*Directions for this task*
Lay out the rows as a JSON list of strings, one string per line, starting with the line that contains "How do I perform: Expand" and going on through the line that contains "click(x=26, y=217)". Leave out blank lines.

Start of Input rows

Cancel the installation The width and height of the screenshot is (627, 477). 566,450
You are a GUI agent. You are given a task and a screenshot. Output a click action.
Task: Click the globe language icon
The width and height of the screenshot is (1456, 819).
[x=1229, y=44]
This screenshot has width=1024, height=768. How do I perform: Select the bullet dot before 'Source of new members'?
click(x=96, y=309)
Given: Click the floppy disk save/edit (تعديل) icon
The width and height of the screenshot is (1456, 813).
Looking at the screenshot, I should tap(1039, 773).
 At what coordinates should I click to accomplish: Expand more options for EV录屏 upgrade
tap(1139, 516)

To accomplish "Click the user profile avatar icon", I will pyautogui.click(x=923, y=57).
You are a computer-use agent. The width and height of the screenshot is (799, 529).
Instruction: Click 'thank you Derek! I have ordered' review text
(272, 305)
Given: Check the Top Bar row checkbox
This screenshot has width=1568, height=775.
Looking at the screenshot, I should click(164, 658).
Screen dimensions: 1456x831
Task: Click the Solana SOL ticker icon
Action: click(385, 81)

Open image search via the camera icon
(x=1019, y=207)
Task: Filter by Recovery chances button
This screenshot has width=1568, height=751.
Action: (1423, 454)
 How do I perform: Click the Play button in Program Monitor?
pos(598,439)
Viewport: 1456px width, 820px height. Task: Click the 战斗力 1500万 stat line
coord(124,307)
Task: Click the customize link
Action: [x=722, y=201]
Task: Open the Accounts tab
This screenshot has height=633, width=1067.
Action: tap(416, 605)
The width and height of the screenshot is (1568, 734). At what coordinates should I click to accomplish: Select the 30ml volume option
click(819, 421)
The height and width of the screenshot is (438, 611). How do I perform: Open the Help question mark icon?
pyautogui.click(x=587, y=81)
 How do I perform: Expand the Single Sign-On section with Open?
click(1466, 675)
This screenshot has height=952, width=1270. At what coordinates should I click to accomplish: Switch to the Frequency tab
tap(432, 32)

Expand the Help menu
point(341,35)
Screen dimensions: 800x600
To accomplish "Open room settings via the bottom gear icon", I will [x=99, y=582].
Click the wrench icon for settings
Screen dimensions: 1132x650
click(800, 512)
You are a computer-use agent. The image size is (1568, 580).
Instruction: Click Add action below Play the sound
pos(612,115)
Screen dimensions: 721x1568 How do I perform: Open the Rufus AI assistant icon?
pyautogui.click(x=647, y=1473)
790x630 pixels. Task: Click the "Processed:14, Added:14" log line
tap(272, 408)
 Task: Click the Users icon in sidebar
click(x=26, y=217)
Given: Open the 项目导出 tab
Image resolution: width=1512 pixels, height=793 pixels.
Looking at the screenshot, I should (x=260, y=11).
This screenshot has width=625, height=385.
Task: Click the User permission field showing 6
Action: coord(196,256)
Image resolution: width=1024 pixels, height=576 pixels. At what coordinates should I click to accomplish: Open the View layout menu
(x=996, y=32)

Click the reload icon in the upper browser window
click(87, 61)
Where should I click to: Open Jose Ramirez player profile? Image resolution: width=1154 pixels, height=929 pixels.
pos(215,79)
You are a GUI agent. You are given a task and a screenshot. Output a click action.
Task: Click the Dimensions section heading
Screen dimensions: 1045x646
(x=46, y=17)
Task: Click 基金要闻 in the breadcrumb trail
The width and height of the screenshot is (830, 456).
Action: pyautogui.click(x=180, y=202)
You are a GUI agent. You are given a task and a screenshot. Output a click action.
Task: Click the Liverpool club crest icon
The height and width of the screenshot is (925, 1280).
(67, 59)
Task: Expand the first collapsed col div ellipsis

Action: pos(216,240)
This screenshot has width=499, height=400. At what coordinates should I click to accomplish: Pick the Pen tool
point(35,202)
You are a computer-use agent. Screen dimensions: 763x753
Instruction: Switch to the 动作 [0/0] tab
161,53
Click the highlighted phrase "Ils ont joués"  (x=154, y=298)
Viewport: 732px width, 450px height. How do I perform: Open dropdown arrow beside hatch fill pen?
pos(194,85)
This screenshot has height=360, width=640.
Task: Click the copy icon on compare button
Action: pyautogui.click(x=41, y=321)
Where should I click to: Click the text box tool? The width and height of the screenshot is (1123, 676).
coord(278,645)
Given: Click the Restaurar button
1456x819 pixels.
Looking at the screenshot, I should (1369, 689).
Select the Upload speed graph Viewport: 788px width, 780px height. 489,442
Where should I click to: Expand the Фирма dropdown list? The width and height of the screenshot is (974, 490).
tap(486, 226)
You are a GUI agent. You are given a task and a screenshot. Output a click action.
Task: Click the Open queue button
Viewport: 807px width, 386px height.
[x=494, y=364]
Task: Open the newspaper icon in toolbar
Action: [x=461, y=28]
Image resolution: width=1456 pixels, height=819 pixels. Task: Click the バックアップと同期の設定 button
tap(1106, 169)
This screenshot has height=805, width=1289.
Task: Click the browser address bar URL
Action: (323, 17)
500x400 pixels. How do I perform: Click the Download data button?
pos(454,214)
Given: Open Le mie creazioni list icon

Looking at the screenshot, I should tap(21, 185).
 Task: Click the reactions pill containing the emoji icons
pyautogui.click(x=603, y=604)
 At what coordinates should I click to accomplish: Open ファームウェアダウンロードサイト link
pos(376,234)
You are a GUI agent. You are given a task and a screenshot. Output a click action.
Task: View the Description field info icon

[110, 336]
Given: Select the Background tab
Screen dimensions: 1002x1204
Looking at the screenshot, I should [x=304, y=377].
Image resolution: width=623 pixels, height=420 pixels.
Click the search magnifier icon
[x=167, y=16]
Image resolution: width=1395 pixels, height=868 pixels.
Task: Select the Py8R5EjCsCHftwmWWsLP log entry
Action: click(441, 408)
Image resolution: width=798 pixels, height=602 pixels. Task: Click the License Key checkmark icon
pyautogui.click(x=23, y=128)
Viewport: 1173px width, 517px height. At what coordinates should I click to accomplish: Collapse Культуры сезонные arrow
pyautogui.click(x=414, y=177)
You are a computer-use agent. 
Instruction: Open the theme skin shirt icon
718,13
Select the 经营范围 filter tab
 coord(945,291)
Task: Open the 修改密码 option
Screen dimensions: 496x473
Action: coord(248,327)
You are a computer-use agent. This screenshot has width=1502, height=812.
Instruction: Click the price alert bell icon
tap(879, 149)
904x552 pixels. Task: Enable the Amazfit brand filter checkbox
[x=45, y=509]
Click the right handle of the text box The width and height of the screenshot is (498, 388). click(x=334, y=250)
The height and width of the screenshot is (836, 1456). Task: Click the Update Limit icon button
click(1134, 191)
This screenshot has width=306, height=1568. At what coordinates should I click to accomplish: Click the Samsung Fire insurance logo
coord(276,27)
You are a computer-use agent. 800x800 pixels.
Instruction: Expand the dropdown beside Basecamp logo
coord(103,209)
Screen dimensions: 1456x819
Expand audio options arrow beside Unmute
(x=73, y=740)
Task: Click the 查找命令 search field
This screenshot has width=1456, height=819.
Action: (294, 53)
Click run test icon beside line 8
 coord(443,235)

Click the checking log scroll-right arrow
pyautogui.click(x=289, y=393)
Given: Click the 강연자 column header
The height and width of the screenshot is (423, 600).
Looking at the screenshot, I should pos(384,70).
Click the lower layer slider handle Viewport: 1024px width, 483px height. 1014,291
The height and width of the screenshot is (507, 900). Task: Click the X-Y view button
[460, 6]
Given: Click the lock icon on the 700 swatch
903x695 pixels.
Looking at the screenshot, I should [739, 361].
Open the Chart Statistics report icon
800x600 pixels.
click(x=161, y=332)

End of Input rows

*Finished task*
[
  " How do I perform: Expand the Single Sign-On section with Open?",
  "click(1466, 675)",
  "This screenshot has height=952, width=1270. At what coordinates should I click to accomplish: Switch to the Frequency tab",
  "tap(432, 32)",
  "Expand the Help menu",
  "point(341,35)",
  "Screen dimensions: 800x600",
  "To accomplish \"Open room settings via the bottom gear icon\", I will [x=99, y=582].",
  "Click the wrench icon for settings",
  "Screen dimensions: 1132x650",
  "click(800, 512)",
  "You are a computer-use agent. The image size is (1568, 580).",
  "Instruction: Click Add action below Play the sound",
  "pos(612,115)",
  "Screen dimensions: 721x1568 How do I perform: Open the Rufus AI assistant icon?",
  "pyautogui.click(x=647, y=1473)",
  "790x630 pixels. Task: Click the \"Processed:14, Added:14\" log line",
  "tap(272, 408)",
  " Task: Click the Users icon in sidebar",
  "click(x=26, y=217)"
]